■ **PROBLEMS TO WORK ON**
1 > According to the OCD text, about what percentage of adult patients in the Menninger Clinic study lived at home with family?
2 > In the OCD text, what does the last sentence name as the common results of the stress OCD puts on sufferers and families? List all of them.
3 > Write the next part of the OCD text, picking up after its last sentence.

■ **DOCUMENT TEXT**
Yesterday, Janet Singer, of OCD Talk, wrote a really great post about fighting stigma for Beyond OCD. While I was visiting the Beyond OCD site, I came across another interesting post entitled Roadmap to Recovery: Families of Adult OCD Sufferers Living at Home by John Hart and Throstur Bjorguinsson. It was the first paragraph of this article that caught my attention:
Because of the debilitating nature of OCD, many adult OCD sufferers find themselves living at home with parents or other family members. Since OCD sufferers are often unable to work, it can be financially impractical to live independently. A retrospective study of the adult patients admitted over a 7-month period in 2007 at the Menninger Clinic OCD Treatment Program confirms many of these difficulties (Björgvinsson, Heffelfinger, Wetterneck, & Hart, 2007, March). Approximately 81% of adults lived at home with family, despite only 14% of them being married. Although most were unemployed (86%), many also required help with daily living tasks such as grooming and cleaning (62%). In addition, most sufferers (75%) reported a significant disruption in social activities and indicated the cost of treatment and the loss of wages were a significant financial burden on family (77%). These data suggest that OCD presents ongoing challenges to both the patient and the family system. Marital problems, family conflict, isolation, and financial strain are common results of the stress that OCD places on both the sufferer and the family.

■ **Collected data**
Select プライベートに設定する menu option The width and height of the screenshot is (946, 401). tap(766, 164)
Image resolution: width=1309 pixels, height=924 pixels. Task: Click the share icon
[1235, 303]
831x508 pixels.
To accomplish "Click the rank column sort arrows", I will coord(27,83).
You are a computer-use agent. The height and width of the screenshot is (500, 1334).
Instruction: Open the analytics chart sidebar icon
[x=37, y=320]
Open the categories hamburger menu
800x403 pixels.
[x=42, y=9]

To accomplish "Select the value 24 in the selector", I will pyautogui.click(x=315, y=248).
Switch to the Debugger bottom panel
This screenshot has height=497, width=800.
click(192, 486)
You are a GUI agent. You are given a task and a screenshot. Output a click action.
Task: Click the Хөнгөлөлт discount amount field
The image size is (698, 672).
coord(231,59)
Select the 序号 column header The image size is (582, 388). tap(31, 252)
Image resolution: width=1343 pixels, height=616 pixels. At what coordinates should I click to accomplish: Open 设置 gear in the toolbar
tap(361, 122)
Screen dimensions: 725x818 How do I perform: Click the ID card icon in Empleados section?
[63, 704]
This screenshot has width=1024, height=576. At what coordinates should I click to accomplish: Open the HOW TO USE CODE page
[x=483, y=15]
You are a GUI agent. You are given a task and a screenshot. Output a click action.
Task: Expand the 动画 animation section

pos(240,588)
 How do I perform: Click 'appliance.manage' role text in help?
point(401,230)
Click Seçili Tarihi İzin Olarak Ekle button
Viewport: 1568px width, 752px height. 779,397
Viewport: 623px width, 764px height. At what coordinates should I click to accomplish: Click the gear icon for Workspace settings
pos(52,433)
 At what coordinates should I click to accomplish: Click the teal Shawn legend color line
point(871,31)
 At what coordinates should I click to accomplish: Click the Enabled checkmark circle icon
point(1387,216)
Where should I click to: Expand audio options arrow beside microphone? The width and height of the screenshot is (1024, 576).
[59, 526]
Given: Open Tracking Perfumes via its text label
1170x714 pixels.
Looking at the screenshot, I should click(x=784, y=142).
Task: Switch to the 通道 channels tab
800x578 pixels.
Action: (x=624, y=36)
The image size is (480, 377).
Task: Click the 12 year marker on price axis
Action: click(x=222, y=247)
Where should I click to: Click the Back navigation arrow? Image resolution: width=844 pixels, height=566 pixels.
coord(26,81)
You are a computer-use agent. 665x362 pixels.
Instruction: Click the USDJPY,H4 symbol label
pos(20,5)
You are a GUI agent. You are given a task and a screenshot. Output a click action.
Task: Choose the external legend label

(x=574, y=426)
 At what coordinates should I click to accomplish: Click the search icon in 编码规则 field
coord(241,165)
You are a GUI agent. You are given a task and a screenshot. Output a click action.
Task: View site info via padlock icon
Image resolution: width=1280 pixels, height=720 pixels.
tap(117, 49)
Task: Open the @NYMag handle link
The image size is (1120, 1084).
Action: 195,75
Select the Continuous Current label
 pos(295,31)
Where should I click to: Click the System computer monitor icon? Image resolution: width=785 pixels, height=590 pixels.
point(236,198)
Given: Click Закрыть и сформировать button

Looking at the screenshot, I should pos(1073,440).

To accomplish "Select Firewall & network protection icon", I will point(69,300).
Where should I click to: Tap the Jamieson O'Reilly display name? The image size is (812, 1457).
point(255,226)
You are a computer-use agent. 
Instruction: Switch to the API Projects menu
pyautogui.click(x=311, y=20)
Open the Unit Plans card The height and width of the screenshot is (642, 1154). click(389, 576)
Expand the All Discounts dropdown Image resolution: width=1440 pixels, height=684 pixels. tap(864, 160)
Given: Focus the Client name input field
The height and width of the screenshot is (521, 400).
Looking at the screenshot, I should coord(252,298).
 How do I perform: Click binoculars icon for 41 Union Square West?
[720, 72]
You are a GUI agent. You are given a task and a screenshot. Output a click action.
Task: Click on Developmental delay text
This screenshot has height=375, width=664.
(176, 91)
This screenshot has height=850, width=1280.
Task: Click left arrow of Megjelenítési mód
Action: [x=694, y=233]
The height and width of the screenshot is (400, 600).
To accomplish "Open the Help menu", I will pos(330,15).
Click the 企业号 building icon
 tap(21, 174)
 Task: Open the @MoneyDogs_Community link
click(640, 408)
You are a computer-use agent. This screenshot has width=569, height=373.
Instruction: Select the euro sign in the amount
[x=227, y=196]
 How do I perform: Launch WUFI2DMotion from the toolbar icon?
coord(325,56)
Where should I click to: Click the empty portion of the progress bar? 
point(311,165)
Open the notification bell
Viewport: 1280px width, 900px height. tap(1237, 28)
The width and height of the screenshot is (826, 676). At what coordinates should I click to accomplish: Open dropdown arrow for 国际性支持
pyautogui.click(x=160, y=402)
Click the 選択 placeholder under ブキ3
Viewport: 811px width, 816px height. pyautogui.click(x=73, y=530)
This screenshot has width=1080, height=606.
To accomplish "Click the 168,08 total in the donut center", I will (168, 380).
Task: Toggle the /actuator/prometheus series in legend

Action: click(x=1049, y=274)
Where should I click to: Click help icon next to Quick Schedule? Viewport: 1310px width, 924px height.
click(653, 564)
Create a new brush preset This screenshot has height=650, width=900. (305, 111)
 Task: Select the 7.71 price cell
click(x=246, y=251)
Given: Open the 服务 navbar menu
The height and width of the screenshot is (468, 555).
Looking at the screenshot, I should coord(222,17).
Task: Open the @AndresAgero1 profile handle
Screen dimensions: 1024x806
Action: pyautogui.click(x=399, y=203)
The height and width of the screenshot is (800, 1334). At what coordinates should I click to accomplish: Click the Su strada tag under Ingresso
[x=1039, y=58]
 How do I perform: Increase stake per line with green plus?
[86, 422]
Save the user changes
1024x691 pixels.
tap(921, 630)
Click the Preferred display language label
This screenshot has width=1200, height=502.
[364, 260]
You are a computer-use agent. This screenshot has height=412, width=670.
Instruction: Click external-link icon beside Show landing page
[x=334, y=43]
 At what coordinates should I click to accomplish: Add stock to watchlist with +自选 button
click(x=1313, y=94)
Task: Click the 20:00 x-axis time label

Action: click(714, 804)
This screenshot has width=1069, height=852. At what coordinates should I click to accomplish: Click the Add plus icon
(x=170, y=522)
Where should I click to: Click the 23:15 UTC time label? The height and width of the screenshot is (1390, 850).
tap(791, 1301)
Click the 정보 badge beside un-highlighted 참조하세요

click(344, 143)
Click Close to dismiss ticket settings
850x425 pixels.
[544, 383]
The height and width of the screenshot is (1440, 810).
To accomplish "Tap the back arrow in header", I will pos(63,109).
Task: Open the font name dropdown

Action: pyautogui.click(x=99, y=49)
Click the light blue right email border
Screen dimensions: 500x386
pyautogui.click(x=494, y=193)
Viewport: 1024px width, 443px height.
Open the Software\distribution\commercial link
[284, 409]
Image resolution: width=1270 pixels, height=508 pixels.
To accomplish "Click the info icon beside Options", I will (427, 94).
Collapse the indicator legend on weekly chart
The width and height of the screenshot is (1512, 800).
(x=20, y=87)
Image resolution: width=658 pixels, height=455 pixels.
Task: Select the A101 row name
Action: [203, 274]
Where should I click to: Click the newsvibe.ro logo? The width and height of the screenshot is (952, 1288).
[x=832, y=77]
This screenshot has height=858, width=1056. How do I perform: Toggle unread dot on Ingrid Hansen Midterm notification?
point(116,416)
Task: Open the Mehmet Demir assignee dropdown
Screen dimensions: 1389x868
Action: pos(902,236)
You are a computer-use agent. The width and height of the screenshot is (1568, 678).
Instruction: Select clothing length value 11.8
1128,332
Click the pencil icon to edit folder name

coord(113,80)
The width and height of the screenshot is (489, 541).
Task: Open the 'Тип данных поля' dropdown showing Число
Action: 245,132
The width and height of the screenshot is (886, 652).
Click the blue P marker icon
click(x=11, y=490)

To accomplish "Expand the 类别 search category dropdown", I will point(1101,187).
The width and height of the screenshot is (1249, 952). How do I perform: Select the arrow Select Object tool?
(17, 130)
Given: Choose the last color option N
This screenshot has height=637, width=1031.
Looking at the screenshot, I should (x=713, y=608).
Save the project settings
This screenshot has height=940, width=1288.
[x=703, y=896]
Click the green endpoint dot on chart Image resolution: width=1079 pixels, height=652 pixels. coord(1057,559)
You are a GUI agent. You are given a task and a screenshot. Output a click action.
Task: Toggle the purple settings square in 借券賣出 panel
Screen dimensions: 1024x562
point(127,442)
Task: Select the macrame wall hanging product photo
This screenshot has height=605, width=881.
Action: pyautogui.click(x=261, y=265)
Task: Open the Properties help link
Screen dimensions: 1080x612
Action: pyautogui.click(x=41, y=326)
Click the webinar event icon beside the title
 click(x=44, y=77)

■ **ANSWERS BELOW**
1 > Approximately 81%

2 > Marital problems, family conflict, isolation, and financial strain

3 >
Wow. It is unbelievable, and yet it is so true. I personally know many people that have not been able to work, or have had significant disruptions in their careers because of OCD. Though I have been a homemaker for the last 15 years, I do know that there would have been times in my life where working outside the home would have been impossible due to the disabling nature of my illness. I also know that had I not been married, I most likely would have had to move in with my parents, as there was a time when I needed constant support and "hand holding" just to make it through the day.
Just in case anyone was wondering, living with OCD is no joke. And doing it alone? Well, I can't even imagine.